Taxe sur les logements vacants : explications
Qu’est-ce qu’un logement vacant ?
La réglementation fiscale définit un logement vacant à usage d’habitation comme un bien inoccupé depuis au moins un an au 1er janvier de l’année d’imposition. Pour être concerné, le logement doit être habitable, c’est-à-dire clos, couvert et équipé d’un minimum de confort (eau courante, électricité, sanitaires).
En revanche, il doit être dépourvu de mobilier, ou présenter un ameublement insuffisant pour permettre une occupation normale.

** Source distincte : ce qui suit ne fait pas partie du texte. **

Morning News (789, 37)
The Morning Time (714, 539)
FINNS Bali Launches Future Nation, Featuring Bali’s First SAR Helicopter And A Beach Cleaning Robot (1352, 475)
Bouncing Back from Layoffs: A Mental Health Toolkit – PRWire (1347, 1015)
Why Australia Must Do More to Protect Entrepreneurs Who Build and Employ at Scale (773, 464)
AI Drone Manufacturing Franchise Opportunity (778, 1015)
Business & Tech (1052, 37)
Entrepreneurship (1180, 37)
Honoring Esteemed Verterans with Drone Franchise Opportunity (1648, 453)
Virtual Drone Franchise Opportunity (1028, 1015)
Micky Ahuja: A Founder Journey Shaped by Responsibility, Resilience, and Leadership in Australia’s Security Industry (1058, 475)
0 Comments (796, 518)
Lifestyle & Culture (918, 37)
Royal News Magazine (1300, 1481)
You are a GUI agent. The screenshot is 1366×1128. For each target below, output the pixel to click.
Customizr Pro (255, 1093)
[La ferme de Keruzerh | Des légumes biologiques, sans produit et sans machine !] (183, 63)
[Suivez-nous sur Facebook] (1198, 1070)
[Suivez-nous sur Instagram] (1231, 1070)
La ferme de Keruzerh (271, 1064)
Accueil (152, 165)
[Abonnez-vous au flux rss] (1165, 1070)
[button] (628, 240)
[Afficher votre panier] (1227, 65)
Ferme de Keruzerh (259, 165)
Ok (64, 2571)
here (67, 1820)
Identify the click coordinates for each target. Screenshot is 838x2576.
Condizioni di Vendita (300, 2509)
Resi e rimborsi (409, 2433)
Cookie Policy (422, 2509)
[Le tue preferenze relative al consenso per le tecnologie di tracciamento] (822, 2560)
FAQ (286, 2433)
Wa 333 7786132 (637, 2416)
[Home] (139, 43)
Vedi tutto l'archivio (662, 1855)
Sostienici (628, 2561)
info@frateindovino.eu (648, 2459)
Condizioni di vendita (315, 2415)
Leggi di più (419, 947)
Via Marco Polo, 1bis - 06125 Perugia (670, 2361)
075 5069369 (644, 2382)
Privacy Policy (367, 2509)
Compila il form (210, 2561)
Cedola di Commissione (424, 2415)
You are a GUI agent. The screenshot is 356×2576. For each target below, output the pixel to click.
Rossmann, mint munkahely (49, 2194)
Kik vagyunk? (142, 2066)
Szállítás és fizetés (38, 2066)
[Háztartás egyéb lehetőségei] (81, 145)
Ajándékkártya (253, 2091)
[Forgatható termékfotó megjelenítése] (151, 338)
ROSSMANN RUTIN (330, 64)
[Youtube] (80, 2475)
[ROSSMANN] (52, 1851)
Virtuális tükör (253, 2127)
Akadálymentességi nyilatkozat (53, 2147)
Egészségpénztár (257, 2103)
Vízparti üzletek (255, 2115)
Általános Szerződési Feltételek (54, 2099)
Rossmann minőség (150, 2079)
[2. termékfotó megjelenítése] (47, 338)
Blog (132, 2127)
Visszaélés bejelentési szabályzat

À ce titre, un propriétaire peut être imposé autant de fois qu’il possède de logements vacants.
Logement vacant ou résidence secondaire : quelle différence ?
La distinction repose principalement sur l’usage et l’équipement du bien.
- Une résidence secondaire est un logement meublé et occupé de manière occasionnelle, par exemple pendant les vacances ou certains week-ends. Elle peut toutefois faire l’objet d’une majoration de la taxe d’habitation dans certaines communes.
- À l’inverse, un logement vacant est inoccupé et non meublé, ou insuffisamment équipé pour être habité, sur une période prolongée.
Un phénomène en forte progression
Le nombre de logements vacants ne cesse d’augmenter en France. Selon les données de Insee, on comptait plus de 3 millions de logements vacants en 2023, soit plus de 8 % du parc immobilier. Ce chiffre a fortement progressé en trente ans, puisqu’il était inférieur à 2 millions au début des années 1990.
Cette évolution n’est pas sans conséquence : ces biens inoccupés réduisent l’offre disponible sur le marché, contribuant ainsi à la hausse des prix de l’immobilier, en particulier dans les zones urbaines où la demande est forte.
Une fiscalité incitative mais peu efficace
Pour lutter contre ce phénomène, les pouvoirs publics ont instauré en 1998, dans le cadre de la loi de lutte contre les exclusions, la taxe sur les logements vacants (TLV). Son objectif est d’inciter les propriétaires à remettre leurs biens sur le marché locatif.
Cependant, malgré cette mesure fiscale, le nombre de logements vacants continue d’augmenter.
Quel est le montant de la taxe sur les logements vacants ?
La taxe sur les logements vacants (TLV) n’est pas un montant fixe : elle est calculée à partir de la valeur locative cadastrale du logement, à laquelle on applique un taux.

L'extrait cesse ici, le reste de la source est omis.